Meanwhile only three teams took part in the parallel bars team event in gymnastics. They all came from Greece. Dimitris Loundras, who was in the team that finished third, was only 10 years 218 days old, the youngest Olympic competitor whose date of birth has been confirmed (check out the French cox on 26 August 1900). Loundras was also the youngest ever medallist, but the youngest to finish ahead of someone else did it on 10 August 1928.

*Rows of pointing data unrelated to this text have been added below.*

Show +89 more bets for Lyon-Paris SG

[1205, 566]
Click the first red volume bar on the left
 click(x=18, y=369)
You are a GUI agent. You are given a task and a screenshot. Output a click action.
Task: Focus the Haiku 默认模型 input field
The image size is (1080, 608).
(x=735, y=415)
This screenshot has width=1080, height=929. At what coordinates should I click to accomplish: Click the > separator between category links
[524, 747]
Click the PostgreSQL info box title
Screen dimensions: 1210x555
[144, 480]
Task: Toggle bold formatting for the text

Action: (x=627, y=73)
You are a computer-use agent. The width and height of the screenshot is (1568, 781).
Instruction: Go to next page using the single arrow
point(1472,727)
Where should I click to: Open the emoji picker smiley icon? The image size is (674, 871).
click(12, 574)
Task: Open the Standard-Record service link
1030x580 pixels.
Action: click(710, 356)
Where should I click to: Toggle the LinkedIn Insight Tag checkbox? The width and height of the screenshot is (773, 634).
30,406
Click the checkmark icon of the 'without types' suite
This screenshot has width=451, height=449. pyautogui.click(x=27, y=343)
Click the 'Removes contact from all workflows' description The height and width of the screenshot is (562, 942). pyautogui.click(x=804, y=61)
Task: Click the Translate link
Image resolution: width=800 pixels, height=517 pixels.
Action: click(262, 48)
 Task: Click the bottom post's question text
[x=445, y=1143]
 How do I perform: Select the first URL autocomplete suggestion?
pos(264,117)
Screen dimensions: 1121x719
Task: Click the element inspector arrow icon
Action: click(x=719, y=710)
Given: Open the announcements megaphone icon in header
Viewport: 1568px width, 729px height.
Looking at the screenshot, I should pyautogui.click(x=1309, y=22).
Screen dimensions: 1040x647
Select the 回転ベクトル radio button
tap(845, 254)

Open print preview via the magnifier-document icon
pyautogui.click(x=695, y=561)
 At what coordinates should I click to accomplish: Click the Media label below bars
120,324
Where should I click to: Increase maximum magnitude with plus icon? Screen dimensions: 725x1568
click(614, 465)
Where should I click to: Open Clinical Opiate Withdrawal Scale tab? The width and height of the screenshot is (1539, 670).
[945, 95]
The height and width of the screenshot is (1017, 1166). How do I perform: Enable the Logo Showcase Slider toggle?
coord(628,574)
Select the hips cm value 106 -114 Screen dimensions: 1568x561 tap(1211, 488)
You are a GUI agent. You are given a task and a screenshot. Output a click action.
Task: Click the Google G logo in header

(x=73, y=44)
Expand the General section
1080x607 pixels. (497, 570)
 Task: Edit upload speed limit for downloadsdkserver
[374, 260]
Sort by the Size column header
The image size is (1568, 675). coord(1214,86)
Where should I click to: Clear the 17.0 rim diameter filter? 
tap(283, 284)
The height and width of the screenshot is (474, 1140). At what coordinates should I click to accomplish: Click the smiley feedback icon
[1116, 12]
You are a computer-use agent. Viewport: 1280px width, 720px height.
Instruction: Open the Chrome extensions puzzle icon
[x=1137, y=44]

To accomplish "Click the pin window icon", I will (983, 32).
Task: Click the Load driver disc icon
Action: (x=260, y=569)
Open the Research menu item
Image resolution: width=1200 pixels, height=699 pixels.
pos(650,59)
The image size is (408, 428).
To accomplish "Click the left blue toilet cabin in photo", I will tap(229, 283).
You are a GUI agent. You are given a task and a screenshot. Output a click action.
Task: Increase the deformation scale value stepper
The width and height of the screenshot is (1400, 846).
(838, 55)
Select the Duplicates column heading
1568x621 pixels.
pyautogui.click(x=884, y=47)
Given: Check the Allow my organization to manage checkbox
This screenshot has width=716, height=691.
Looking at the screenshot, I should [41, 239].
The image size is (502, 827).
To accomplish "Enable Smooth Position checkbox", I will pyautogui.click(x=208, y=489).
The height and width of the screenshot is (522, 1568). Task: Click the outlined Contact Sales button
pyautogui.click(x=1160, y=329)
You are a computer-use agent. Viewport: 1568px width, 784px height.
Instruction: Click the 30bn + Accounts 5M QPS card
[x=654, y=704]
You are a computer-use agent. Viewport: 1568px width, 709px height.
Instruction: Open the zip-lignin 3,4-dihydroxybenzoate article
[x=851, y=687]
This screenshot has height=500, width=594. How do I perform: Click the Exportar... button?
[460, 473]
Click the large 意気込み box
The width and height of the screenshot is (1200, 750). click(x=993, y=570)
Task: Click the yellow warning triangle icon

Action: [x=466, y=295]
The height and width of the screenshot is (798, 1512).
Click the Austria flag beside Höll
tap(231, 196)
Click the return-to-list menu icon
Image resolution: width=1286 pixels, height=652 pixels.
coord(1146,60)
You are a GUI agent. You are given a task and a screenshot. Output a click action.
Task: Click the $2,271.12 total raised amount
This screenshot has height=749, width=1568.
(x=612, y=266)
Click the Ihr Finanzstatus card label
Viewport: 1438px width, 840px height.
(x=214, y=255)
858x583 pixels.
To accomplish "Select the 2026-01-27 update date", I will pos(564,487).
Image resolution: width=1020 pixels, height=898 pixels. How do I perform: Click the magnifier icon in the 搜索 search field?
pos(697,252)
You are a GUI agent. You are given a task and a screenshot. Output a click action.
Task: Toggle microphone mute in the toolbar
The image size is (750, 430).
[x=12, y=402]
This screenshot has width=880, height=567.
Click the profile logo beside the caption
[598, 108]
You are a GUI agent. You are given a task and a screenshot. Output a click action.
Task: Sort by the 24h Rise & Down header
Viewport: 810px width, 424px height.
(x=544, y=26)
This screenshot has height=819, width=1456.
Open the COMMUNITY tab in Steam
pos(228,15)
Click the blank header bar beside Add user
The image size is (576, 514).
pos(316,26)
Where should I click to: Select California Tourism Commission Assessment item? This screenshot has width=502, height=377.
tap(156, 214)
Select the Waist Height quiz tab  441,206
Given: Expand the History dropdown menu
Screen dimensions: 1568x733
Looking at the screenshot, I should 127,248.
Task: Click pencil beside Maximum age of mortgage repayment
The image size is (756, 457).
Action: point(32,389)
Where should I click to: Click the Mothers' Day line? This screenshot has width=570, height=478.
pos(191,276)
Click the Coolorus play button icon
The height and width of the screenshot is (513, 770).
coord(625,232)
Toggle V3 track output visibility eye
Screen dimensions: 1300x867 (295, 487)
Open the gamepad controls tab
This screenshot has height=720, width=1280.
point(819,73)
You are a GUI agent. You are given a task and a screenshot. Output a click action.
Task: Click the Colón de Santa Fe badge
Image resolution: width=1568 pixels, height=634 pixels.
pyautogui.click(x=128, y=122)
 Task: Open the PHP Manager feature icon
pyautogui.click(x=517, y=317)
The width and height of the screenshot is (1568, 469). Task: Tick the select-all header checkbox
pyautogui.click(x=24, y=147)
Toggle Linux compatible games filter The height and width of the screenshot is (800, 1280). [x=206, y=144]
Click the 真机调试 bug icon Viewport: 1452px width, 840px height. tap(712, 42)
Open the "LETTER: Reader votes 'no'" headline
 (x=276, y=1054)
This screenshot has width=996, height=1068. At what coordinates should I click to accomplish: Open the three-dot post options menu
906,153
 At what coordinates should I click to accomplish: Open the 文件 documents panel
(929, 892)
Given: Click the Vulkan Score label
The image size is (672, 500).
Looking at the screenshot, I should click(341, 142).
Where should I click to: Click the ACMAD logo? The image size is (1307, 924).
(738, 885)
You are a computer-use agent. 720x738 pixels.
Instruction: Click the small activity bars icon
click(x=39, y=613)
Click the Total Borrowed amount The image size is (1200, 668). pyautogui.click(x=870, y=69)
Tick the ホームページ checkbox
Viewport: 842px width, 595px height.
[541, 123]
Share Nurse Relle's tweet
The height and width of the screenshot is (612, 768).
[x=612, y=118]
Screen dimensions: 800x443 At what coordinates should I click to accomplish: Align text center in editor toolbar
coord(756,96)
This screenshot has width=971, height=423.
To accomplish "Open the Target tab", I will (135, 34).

In the fencing, the sabre event was disgracefully re-staged for the entertainment of a privileged few. The competition was almost over by the time the Greek king arrived. Austria's Adolf Schmal had beaten local hero Ioannis Georgiadis and looked set to become the inaugural champion. Second time round, Georgiadis beat him and won the whole event. Another Greek finished second, to loud applause from the royal latecomer. A total scandal. When the Olympics came back to Athens ten years later, Georgiadis won the sabre again. Funny, that.

1960
The first player to land three drop goals in a Five Nations match. Pierre Albaladejo was so adept at it that he was known as Monsieur Le Drop. Ireland did what they could in Paris, and Niall Brophy scored two tries on the left wing - but they couldn't cope with the French pack, a bunch of big bruisers who handled like backs. They scored three of France's four tries in a 23-6 win that gave them a share of the Five Nations title. Albaladejo was up to his tricks again on April 15 the following year.

1971
Jacques Villeneuve was born in Quebec. He took over from Hill as world champion in 1997 and won a total of eleven Grands Prix, both in his first two seasons in Formula One. Immediately after winning the title, he was saddled with uncompetitive engines. In 1999, for example, he retired in 12 of the 16 races, including the first 11. He carried on until after the 2006 season but reached only two podiums in his last eight seasons. He came to Formula 1 after winning the Indianapolis 500 in 1995. His father Gilles, a faster driver, died in a crash on May 8, 1982.

1989
Deng Yaping won six world titles at table tennis, the first of them today when she was only 16 years 63 days old. In the doubles, she partnered Qiao Hong to a 2-0 win over two other Chinese players (unusually, the march was best of three). Deng and Qiao reached the next four World Finals, winning in 1995 and 1997.